Podczas przystanku w Si Racha zawodnicy i ich zespoły zmagali się z palącym słońcem, wymagającym, dziurawym torem i problemami związanymi z zakazem wwiezienia benzyny do kraju. W tych warunkach GP Tajlandii zdominowali fabryczni jeźdźcy KTM.
Po pierwszej, ekscytującej, nocnej rundzie w Katarze już byliśmy pewni – to będzie emocjonujący sezon. Z Losail motocrossowe Mistrzostwa Świata przeniosły się do miejscowości Si Racha, gdzie podczas drugiego przystanku serii byliśmy świadkami pięknej walki o kolejne punkty. Jeszcze zanim zawodnicy dotarli na miejsce, okazało się, że to nie będzie normalna runda. Na granicy zostało zatrzymane paliwo, z którego zespoły korzystają na co dzień. Zakaz wwiezienia benzyny zmusił wszystkich do skorzystania z miejscowej, dużo gorszej benzyny, na której mocno „zgrzebane” motocykle po prostu nie jechały tak, jak powinny.

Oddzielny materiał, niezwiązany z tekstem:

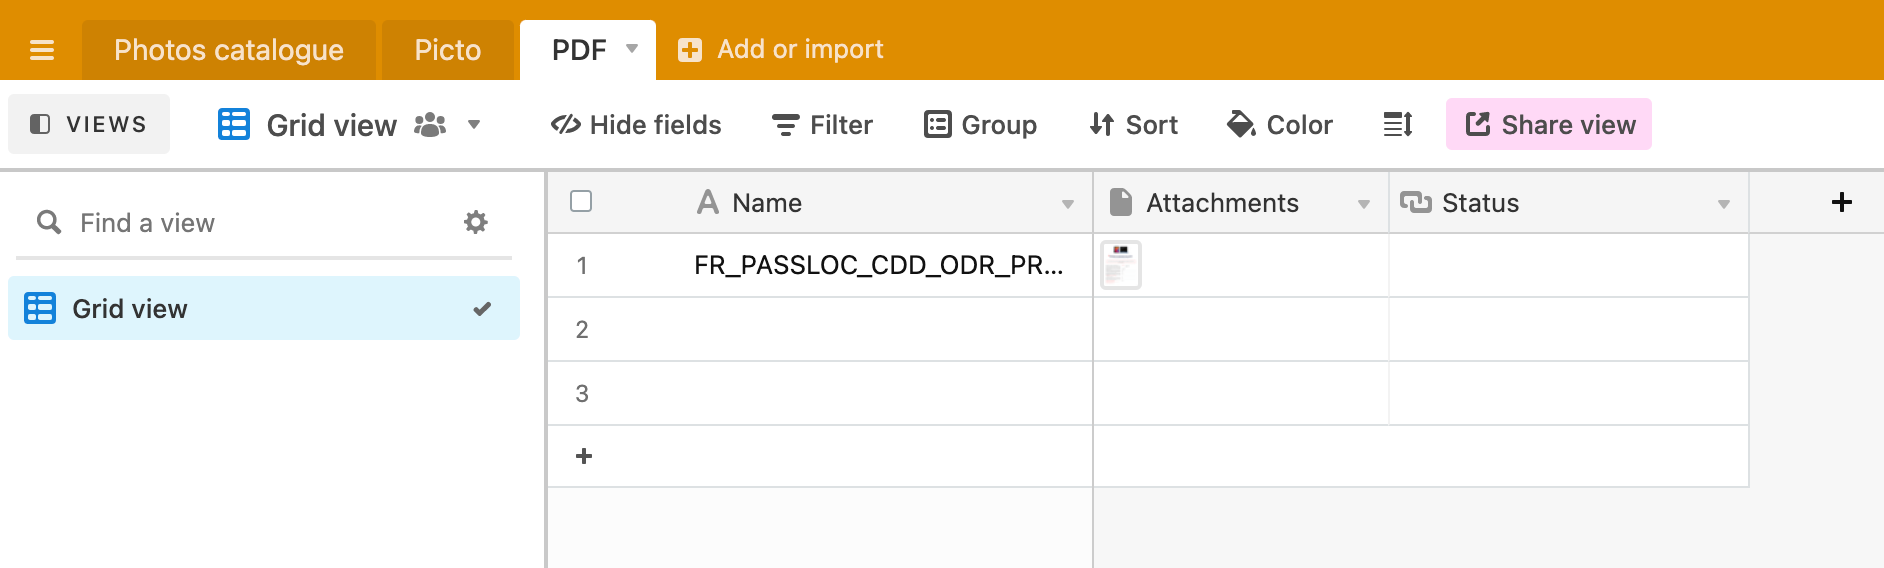Open the Sort options
This screenshot has width=1884, height=568.
[1134, 124]
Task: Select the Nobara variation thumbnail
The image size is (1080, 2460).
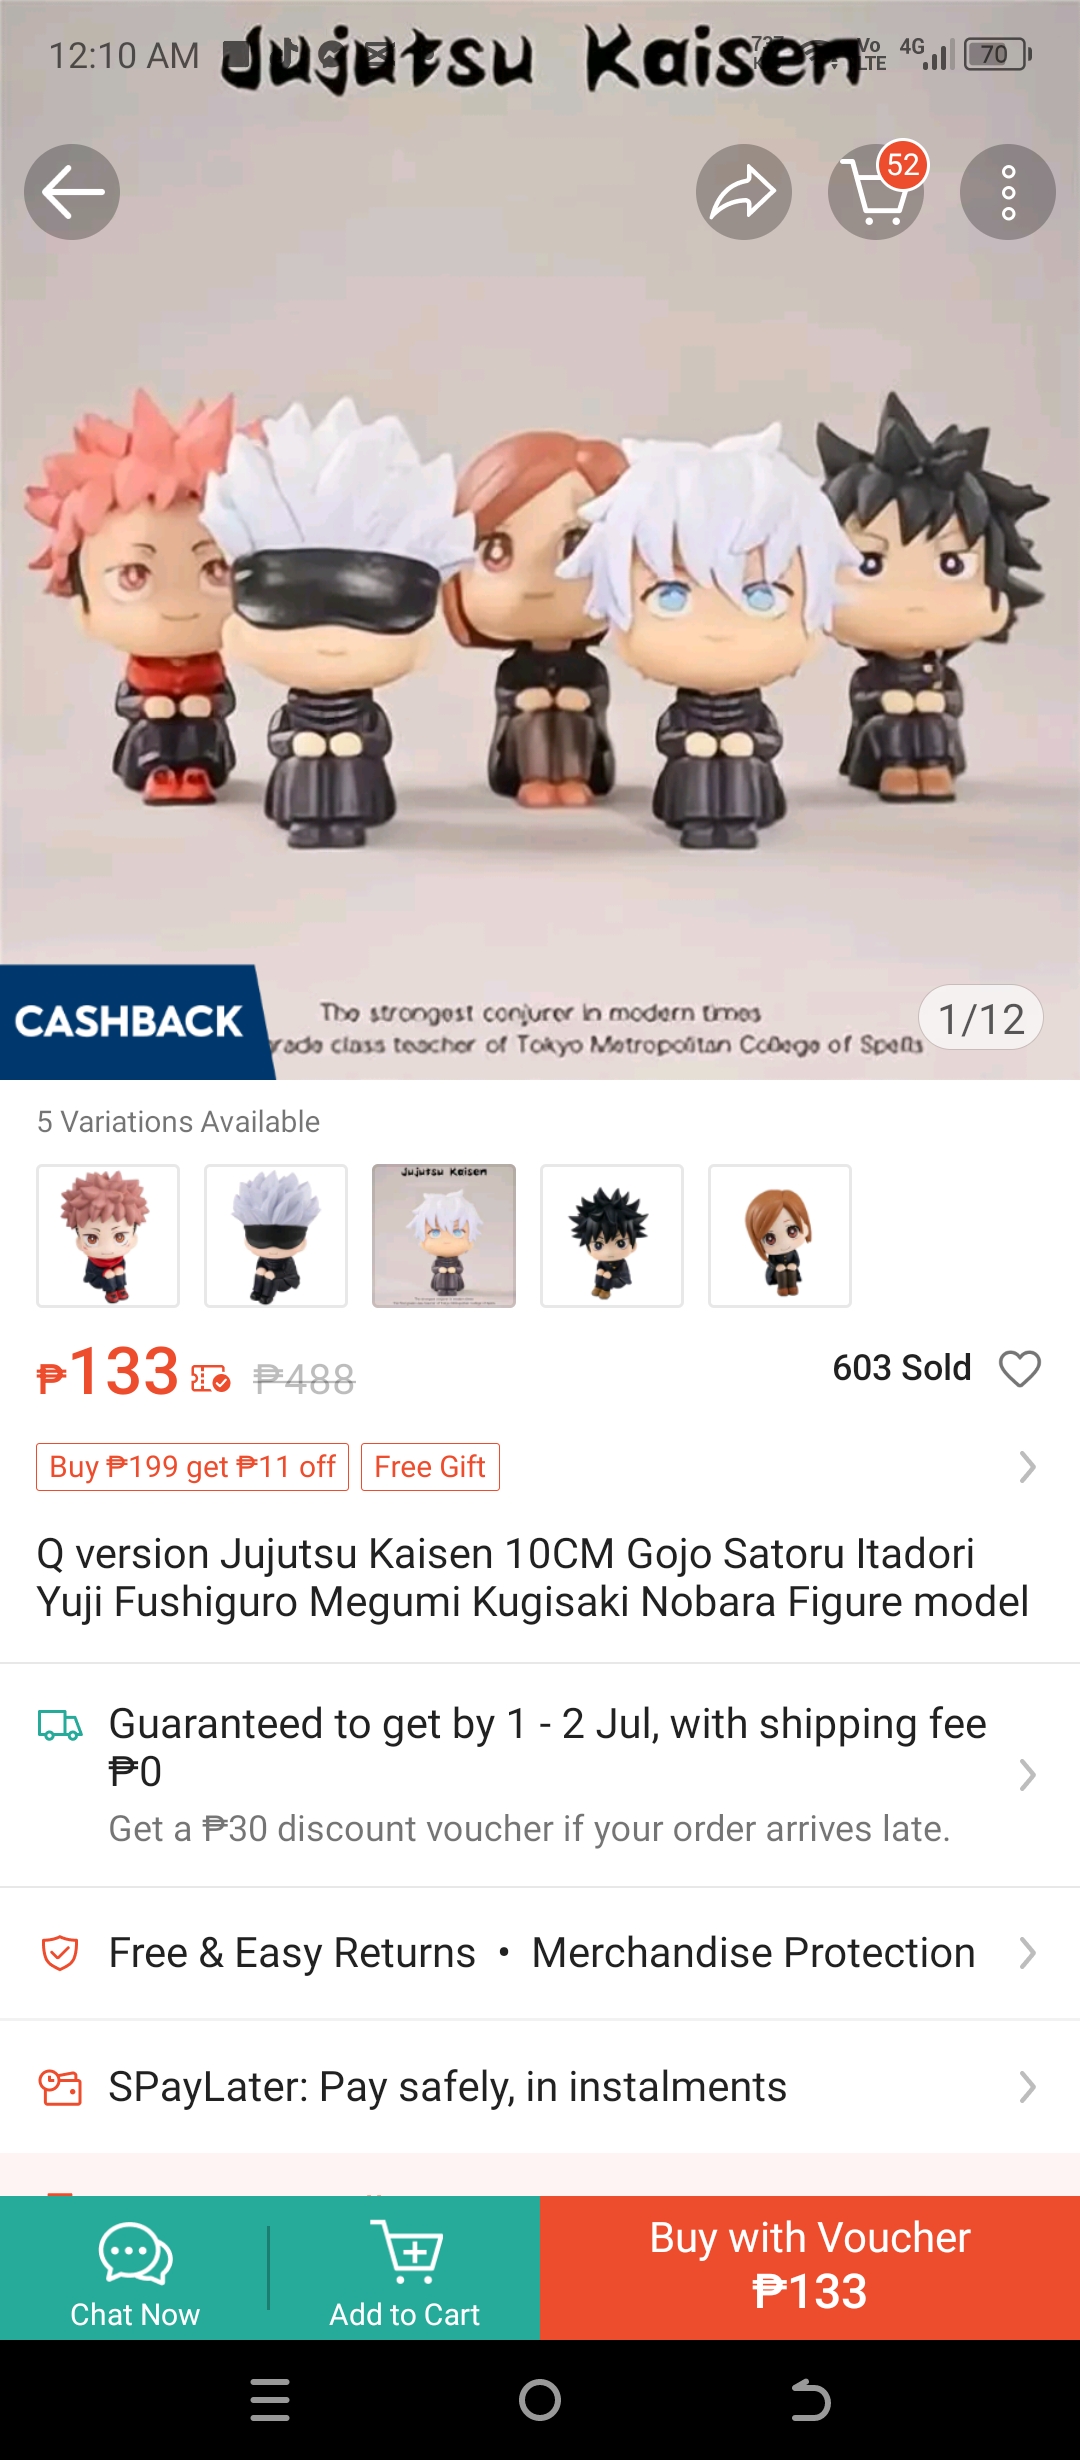Action: tap(780, 1236)
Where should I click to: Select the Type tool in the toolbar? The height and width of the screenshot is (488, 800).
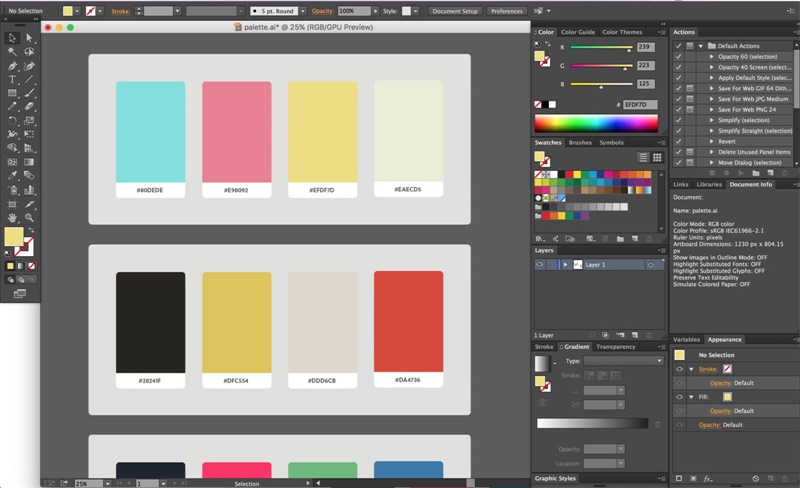12,79
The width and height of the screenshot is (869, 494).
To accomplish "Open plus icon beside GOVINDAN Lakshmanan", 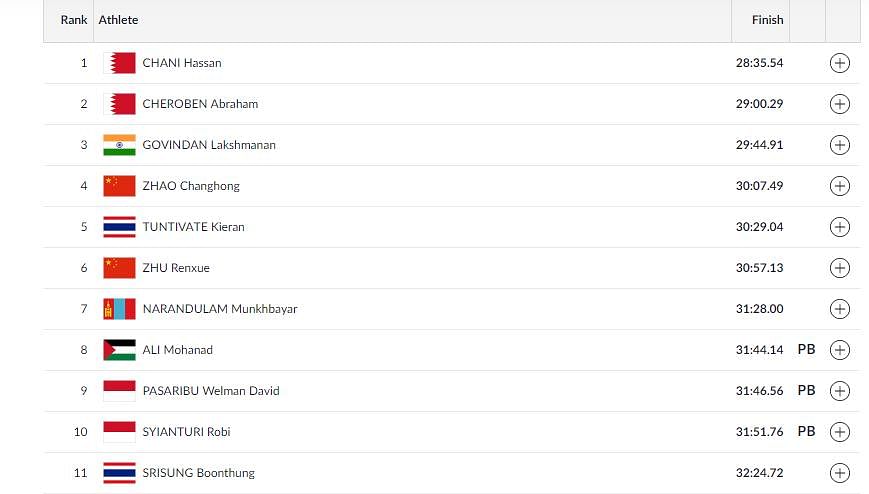I will point(840,145).
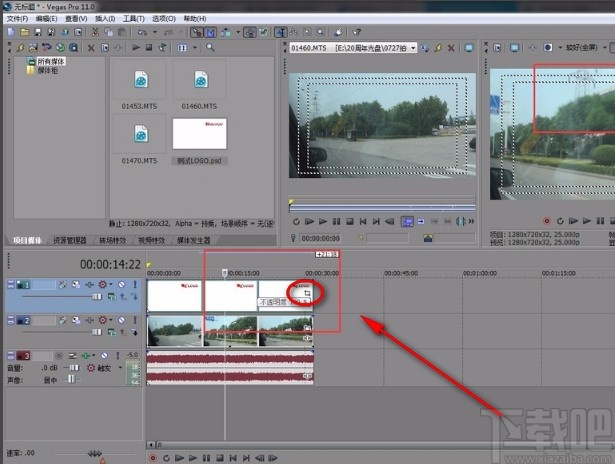Click the Track FX icon on track 1
The image size is (615, 464).
(88, 285)
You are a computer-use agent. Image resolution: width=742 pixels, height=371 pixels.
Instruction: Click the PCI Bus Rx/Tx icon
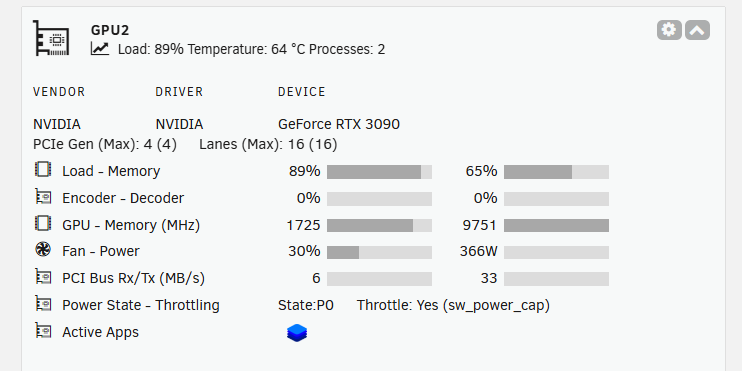pyautogui.click(x=43, y=276)
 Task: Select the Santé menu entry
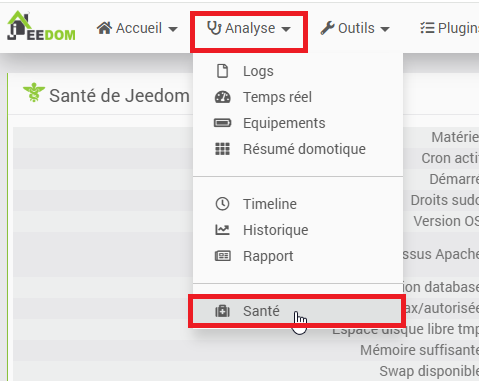tap(297, 311)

Na początek zabieramy Was na przejażdżkę z Maxem Anstie, który w Tajlandii podobnie jak w Losail zdecydowanie złapał „flow”.
W klasie czterosuwowych dwieście pięćdziesiątek aktualny Mistrz Świata uwodnił, że bez wątpienia zasłużył na miano największego wymiatacza w MX2. Zawodnik Red Bull KTM w pierwszym wyścigu wystartował z holeshotem i w typowym dla siebie stylu nie dał szans rywalom, zgarniając pewne zwycięstwo. Piękny występ w biegu numer jeden zaliczył również jego rodak Glenn Coldenhoff, któremu również zdecydowanie przypasowała miękka nawierzchnia przypominająca holenderskie trasy. Zawodnik dosiadający Suzuki po dobrym starcie siedział na ogonie pierwszej trójki i we właściwym momencie efektownym scrubem wyprzedził Jordi Tixiera oraz Dylana Ferrandisa wskakując na drugie miejsce, którego nie oddał już do mety. Trzeci szachownicę minął Arnaud Tonus dosiadający motocykla Kawasaki. W drugim biegu świetnym startem popisał się zeszłotygodniowy pechowiec – Max Anstie. Zawodnik BikeIt Cosworth Yamahy wykonał świetną robotę przez połowę wyścigu odpierając ataki Herlingsa. W końcu Holender znalazł sposób na Maxa i na mecie zameldował się przed Brytyjczykiem. Trzeci na mecie znalazł się zawodnik Husqvarny Romain Febvre. GP Tajlandii wygrał oczywiście Jeffrey Herlings, na drugim miejscu uplasował się Glenn Coldenhoff, a trzeci był Max Anstie.
Zmagania klasy MX1 to również popis jazdy aktualnego Mistrza Świata i zawodnika zespołu Red Bull KTM. Tony Cairoli, który uwielbia ciężkie warunki na torze nie zawiódł i zgarniając dwa pewne zwycięstwa zapewnił sobie pierwsze miejsce w zawodach i awans na prowadzenie w klasyfikacji generalnej Mistrzostw. Podczas GP Tajlandii bardzo dobrze spisał się zawodnik Rockstar Energy Suzuki, Clement Desalle. Belg zdaje się wracać do formy, a dzięki dwóm drugim miejscom w zawodach również uplasował się na drugiej pozycji. Podium, z dwoma finiszami na trzecim miejscu dopełnił jego rodak Jeremy Van Horebeek na fabrycznej Yamasze. Na problemy techniczne spowodowane słabym paliwem w Si Racha bardzo narzekał Gautier Paulin. Kawa miała problemy z wiezieniem potężnego Francuza po wymagającej trasie. Ostatecznie zawodnik Monster Energy Kawasaki z wynikiem 4-9 zajął 5. miejsce w zawodach i stracił prowadzenie w generalce.
Teraz zawodników czeka dwutygodniowa przerwa i podróż do Ameryki Południowej, gdzie w Brazylii odbędzie się trzecia runda tegorocznych Mistrzostw Świata. Czy zawodnikom Red Bull KTM uda się utrzymać czerwone plastrony liderów w Beto Carrero?